IMPACTS SUR LE REVENU ANNUEL MOYEN

Le revenu annuel moyen des personnes qui n’ont pas de diplôme en poche est inférieur à celui des personnes ayant obtenu un diplôme. Selon le CTREQ (2016), une personne avec un diplôme d’études secondaires (DES) a un salaire 15% supérieur et un taux d’emploi 10% supérieur à une personne n’ayant pas obtenu de DES. Pour le Groupe d’action sur la persévérance et la réussite scolaire au Québec (2009), le revenu annuel moyen d’une personne sans diplôme étant de 25 000$, l’obtention d’un diplôme ferait passer ce revenu annuel moyen à 40 000$, ce qui représenterait un gain de 15 000$ par année. 

 

En plus d’avoir plus d’argent dans leurs poches, les diplômés paient davantage de taxes et d’impôts que les non diplômés. Le fait que les décrocheurs subissent un manque à gagner durant leur vie active se répercute aussi sur la société, qui supporte une perte de revenus fiscaux potentiels (taxes et impôts) qui auraient été perçus auprès de ces mêmes personnes si elles avaient été diplômées (CTREQ, 2016).

IMPACTS SUR LE TAUX DE CHÔMAGE

D'après le CTREQ (2016), les décrocheurs ont deux fois plus de risque de se retrouver au chômage. Le taux de chômage chez cette population est d'ailleurs particulièrement élevé. Selon Statistique Canada (2013), ce taux s'élevait à 23,3% pour l'année 2009-2010 chez les décrocheurs âgés de 20 à 24 ans, ce qui équivaut à plus du double du taux de chômage des diplômés de la même tranche d’âge. Au Québec, 82% des adultes prestataires de l'aide sociale et aptes au travail n'ont pas terminé leurs études secondaires (CTREQ, 2016).

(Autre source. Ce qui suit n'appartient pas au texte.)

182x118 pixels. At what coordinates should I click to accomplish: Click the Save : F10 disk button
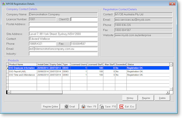(108, 107)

Toujours selon la même source, les personnes qui ne fréquentent plus l'école et qui n'ont pas terminé leurs études secondaires génèrent plus de coûts en ce qui concerne l'utilisation des services d'aide sociale et de la sécurité du revenu. Ces personnes contribuent non seulement à l'accroissement de la demande de tels services sociaux, mais aussi à l'augmentation des dépenses liées aux soins de santé, de même qu'à la hausse de la criminalité et de la délinquance (CTREQ, 2016).

IMPACTS SUR LA SANTÉ PHYSIQUE

Les décrocheurs…
– Sont plus à risque d’avoir des problèmes de santé.
– Ont une espérance de vie plus courte.​

L’espérance de vie des personnes sans diplôme se verrait diminuée de 7 à 9,2 ans comparativement aux personnes ayant obtenu un diplôme d’études supérieures.

IMPACTS SUR LA SANTÉ MENTALE

Un individu ayant décroché est susceptible de rencontrer des difficultés socio-économiques. Par le fait même, il est plus enclin à développer certains problèmes de santé mentale : on observe un risque d’isolement social et de dépression chez ces personnes, ainsi qu’un risque de développer différents problèmes de comportements (intériorisés et extériorisés) comme des actes de délinquance.

IMPACTS SUR L'IMPLICATION CITOYENNE

En général, les jeunes qui ont décroché participent moins activement à la vie en société. À titre d'exemple, seulement 52% des décrocheurs exercent leur droit de vote. Ce pourcentage augmente à 67% chez ceux ayant obtenu un diplôme secondaire, à 74% chez ceux ayant un diplôme collégial et à 84% chez ceux ayant un diplôme universitaire.